• Problem:
Please reproduce, word for word, the stretch of the listing from the line containing "School 58 label?" through the line containing "(x=386, y=212)", including both of those lines.

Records
-- -- --

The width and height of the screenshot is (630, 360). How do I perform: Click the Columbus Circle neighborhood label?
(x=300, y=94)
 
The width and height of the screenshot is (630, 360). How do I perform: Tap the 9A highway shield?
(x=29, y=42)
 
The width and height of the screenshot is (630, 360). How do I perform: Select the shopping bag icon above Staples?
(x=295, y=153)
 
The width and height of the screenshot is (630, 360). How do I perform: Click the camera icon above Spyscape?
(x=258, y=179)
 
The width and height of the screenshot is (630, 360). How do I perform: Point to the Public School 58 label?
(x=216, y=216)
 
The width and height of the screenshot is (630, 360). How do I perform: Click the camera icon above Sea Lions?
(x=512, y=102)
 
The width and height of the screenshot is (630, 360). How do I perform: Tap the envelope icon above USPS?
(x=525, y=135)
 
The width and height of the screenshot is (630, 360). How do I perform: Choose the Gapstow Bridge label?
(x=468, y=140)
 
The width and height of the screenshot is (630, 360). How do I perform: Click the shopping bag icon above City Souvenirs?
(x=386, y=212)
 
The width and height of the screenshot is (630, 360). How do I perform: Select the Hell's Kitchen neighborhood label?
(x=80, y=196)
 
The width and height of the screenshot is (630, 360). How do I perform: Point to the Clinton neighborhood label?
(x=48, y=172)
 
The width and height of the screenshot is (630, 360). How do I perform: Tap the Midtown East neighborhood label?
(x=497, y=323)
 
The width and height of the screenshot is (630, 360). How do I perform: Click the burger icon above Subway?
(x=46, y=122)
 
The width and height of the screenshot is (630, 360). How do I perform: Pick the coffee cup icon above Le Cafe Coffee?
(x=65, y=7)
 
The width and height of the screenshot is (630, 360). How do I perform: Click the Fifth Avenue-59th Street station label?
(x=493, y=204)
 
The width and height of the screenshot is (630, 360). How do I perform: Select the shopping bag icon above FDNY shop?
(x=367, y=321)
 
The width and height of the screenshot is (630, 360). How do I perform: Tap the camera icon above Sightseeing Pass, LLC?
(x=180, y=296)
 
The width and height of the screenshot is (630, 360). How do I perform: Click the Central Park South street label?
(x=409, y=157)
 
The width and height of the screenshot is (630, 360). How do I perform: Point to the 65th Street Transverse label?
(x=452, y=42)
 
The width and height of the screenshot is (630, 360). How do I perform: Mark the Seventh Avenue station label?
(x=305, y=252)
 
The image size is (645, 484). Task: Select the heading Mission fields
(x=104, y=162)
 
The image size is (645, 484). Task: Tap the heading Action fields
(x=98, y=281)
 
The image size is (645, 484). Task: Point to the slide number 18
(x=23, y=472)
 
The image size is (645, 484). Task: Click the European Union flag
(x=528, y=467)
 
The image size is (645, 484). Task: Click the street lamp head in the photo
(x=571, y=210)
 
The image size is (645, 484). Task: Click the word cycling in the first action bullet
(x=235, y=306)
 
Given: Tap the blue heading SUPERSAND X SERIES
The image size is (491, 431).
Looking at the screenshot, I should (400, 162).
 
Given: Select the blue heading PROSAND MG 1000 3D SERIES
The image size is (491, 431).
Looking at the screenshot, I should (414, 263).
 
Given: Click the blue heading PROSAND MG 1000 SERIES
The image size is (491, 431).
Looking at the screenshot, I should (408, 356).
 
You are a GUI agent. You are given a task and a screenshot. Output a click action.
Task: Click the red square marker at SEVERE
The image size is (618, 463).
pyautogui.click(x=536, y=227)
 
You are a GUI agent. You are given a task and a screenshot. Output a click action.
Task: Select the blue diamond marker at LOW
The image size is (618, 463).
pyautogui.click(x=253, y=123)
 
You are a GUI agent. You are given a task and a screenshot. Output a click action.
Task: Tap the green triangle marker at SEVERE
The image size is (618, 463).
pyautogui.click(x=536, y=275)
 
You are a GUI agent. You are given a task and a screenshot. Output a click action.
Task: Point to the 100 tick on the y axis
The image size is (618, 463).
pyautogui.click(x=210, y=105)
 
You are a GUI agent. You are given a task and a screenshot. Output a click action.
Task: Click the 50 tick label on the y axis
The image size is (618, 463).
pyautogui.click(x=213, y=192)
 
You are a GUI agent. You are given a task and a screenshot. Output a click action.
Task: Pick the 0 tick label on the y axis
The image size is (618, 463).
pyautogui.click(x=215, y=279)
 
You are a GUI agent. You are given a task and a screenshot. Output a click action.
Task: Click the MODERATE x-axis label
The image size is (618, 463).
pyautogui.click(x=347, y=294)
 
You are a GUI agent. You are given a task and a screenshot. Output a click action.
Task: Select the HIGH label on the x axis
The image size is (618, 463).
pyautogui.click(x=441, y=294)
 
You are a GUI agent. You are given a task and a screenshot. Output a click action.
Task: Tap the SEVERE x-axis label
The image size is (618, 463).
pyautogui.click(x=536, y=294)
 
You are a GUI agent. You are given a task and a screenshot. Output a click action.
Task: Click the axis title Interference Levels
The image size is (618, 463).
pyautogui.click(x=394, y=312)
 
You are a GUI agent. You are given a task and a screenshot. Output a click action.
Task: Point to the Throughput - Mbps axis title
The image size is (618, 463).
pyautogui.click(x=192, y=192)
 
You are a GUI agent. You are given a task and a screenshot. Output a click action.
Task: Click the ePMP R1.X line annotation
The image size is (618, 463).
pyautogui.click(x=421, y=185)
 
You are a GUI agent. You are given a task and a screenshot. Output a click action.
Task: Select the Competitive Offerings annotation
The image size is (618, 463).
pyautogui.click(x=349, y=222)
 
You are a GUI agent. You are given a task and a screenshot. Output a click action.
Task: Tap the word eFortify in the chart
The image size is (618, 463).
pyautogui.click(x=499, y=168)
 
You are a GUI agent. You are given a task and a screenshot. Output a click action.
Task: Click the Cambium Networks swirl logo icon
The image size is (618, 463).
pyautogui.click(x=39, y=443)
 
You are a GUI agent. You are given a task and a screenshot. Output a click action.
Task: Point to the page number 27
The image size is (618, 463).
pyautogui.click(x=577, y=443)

-- -- --

• Task response:
The width and height of the screenshot is (630, 360). How do I perform: Point to the Public School 58 label?
(x=216, y=216)
 
The width and height of the screenshot is (630, 360). How do I perform: Click the camera icon above Sea Lions?
(x=512, y=102)
 
The width and height of the screenshot is (630, 360). How do I perform: Tap the envelope icon above USPS?
(x=525, y=135)
 
The width and height of the screenshot is (630, 360). How do I perform: Choose the Gapstow Bridge label?
(x=468, y=140)
 
The width and height of the screenshot is (630, 360). How do I perform: Click the shopping bag icon above City Souvenirs?
(x=386, y=212)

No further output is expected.